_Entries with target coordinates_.
╔══
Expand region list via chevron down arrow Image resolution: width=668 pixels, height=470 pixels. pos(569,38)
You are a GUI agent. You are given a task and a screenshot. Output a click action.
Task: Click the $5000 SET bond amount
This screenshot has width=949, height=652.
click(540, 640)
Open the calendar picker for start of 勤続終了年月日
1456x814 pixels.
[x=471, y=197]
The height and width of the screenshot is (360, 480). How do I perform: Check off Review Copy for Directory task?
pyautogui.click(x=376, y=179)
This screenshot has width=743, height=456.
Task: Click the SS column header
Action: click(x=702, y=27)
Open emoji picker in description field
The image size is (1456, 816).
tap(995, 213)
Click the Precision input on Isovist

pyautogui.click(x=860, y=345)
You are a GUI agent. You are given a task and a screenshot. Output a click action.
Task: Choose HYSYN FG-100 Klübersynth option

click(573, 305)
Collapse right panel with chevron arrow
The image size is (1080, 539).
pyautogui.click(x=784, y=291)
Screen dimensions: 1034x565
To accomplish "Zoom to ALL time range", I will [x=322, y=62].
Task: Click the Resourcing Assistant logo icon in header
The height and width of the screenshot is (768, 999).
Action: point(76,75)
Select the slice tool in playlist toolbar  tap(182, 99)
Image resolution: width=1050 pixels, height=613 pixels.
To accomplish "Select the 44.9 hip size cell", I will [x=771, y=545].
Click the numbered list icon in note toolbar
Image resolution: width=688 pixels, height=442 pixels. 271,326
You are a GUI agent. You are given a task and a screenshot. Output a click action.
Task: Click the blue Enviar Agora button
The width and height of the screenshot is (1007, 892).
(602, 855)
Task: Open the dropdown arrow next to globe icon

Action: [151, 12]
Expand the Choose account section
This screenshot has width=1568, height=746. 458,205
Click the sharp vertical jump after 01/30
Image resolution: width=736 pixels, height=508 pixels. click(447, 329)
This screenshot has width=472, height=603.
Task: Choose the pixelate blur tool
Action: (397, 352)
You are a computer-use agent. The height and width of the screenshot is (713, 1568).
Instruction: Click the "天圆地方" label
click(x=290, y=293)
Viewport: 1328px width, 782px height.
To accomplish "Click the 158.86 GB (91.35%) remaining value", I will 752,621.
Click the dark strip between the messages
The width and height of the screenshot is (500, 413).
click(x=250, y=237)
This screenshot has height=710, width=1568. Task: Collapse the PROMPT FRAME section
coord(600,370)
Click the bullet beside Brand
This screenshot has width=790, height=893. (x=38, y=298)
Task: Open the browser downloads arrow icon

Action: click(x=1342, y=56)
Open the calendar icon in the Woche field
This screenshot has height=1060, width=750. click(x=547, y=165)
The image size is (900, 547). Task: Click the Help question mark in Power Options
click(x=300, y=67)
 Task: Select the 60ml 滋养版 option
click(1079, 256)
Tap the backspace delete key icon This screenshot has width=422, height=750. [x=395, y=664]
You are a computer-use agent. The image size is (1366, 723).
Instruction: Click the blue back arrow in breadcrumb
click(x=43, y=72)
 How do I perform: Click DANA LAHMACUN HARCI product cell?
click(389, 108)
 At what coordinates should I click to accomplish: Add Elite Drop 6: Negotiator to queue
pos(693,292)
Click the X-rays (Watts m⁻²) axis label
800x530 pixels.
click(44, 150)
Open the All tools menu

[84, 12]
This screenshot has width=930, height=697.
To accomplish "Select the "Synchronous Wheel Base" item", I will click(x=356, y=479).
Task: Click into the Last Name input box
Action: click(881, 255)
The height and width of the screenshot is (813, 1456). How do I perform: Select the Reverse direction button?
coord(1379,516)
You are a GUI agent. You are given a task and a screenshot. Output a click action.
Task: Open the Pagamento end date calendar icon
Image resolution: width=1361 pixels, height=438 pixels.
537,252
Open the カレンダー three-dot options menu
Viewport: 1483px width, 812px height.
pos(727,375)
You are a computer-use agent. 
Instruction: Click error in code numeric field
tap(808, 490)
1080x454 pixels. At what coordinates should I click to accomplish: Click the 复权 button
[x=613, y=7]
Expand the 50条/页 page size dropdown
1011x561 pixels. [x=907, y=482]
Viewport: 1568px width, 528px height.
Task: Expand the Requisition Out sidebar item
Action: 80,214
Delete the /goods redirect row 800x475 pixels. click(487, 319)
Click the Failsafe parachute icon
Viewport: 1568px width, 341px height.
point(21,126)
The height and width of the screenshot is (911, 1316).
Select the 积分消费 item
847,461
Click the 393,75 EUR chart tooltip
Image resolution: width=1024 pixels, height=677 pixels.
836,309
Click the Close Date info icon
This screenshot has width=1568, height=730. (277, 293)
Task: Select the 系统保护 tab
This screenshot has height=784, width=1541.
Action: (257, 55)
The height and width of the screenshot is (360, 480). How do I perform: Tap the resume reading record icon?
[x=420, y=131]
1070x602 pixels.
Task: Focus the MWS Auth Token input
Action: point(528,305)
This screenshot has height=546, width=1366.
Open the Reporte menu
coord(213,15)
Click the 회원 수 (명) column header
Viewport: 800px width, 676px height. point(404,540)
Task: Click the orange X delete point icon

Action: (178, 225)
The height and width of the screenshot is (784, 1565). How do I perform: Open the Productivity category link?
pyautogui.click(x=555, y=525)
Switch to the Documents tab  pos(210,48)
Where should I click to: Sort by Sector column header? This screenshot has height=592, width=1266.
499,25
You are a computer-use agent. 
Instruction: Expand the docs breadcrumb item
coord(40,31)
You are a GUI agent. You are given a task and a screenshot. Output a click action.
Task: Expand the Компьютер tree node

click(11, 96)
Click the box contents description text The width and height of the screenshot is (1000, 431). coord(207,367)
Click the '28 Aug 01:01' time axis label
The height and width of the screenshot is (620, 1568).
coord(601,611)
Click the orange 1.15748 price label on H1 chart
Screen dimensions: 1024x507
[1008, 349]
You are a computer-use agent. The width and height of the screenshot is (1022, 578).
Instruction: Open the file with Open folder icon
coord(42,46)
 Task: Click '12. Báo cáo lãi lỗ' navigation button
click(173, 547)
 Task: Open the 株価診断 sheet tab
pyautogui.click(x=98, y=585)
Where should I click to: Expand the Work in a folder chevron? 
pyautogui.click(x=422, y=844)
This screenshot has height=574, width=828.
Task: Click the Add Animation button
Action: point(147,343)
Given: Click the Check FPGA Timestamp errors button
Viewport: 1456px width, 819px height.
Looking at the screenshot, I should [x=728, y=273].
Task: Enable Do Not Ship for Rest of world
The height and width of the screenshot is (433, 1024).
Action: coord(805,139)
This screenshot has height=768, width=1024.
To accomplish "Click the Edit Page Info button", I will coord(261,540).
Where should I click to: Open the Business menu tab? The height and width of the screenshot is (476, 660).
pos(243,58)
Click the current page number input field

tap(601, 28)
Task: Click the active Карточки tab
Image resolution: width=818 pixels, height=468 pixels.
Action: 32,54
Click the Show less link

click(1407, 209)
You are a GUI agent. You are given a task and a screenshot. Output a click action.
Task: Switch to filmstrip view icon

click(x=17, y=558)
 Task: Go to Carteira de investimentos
╚══
Tally the lines in the entries above that contain the string "section", treating case as significant. Give only the number.

_CORRECT RESULT_.
2